Oh you mean House and Garden. Yes, they approached us and asked if we would like to feature in the magazine. We had articles in three editions, which was really nice for such a young company. A bit of a feather in our cap so to speak; quite an honour really.
You have the shop on your website, but you also sell direct to the public at markets, do you enjoy doing that?
I do, but I think businesses such as ours do better at craft fairs. This is where the public are visiting specifically to look at, or purchase, our goods. With larger markets, where there might be entertainment included for example, visitors aren’t necessarily there for our goods, we’re an add on if you like. I do enjoy meeting the people who buy our products though. That’s the best bit, and of course it’s a form of advertising, getting our name out there.
You have four stockists at the moment [at the time of writing this]
Yes, there’s AllTrende [Hayling Island], Winchester Makers and Herbies [Southsea] and I’ve just struck up an agreement with a florist Melanie Webb, [Becky’s mum] laughs.
That’s Becky Carpenter of Hampshire Wick, the candle makers?
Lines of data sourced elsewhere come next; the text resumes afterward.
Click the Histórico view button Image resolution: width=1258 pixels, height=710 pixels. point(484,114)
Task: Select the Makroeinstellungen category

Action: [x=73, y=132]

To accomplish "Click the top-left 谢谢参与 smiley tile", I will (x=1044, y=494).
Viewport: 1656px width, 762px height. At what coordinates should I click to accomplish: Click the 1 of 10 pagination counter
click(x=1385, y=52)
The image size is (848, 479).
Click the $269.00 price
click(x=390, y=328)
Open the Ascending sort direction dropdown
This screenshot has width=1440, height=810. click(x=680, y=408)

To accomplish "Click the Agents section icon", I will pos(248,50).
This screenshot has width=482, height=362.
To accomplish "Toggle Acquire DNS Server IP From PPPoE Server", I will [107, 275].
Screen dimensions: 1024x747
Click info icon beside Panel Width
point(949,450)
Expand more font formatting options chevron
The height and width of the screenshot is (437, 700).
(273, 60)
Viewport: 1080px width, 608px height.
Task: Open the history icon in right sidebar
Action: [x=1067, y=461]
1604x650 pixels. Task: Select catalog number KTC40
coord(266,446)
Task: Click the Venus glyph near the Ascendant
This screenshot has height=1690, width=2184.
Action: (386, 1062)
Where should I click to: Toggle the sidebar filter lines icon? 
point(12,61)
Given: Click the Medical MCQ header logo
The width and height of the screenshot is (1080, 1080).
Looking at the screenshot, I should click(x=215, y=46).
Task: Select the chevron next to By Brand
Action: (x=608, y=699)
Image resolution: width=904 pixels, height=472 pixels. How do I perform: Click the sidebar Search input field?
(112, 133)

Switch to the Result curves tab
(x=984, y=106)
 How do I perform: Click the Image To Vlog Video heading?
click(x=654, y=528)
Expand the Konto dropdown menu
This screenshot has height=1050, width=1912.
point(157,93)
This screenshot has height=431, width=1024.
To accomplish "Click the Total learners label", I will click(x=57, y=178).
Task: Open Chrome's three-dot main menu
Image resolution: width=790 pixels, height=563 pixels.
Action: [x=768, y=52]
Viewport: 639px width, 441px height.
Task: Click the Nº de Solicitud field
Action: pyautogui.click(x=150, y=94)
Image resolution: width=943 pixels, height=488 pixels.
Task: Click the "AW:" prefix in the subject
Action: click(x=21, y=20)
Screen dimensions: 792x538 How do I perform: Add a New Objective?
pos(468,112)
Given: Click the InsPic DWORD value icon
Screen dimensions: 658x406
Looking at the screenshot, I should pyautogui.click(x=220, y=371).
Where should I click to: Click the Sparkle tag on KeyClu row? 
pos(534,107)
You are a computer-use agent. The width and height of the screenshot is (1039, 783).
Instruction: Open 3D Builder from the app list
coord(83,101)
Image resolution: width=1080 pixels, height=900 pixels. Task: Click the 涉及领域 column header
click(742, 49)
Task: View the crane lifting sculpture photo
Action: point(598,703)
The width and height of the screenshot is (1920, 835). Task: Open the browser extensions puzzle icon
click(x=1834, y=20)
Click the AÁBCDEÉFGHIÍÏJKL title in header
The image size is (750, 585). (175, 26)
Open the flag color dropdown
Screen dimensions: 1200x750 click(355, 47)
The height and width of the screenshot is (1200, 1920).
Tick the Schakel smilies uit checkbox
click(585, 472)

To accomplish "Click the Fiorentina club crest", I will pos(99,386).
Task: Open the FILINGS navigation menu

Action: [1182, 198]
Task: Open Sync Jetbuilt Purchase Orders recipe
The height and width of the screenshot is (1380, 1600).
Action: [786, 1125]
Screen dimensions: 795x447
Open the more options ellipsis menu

Yes, Becky has a subscription box option for her Wax Melts, and she asked if we would put in a soap sample or something small as a little something extra. Obviously it’s advertising for us, but it’s something different to help with her sales as well. It’s good to have someone local to me that is on the same wavelength, and she’s been really helpful and friendly with some advice on such things as which markets to attend etc.
That seems to be the way most small businesses operate now. We’ve come to appreciate support and advice from each other and of course, where appropriate, recommendations. My connection to Becky was via Diane Amey of the Wild Tea Bar, and Becky pointed me to you for this story.
So, to finish up, it’s time for the Magic Wand question.
If there was no restriction on money, time and resources, where would you like Soap and Rose to be heading?
Grow slowly I think. I would love a dedicated workshop or industrial unit somewhere. I would love to be that successful that we actually needed somewhere bigger. There’s no option to extend the house, but we don’t need to at the moment. To grow and stay happy with it really. If it stops being enjoyable, much like working on the wards in the QA when I was still in the RAF [see part 1], then I know it would be time to get out. We’ve only been going eight months, which surprises most people. So far I’m thoroughly enjoying it.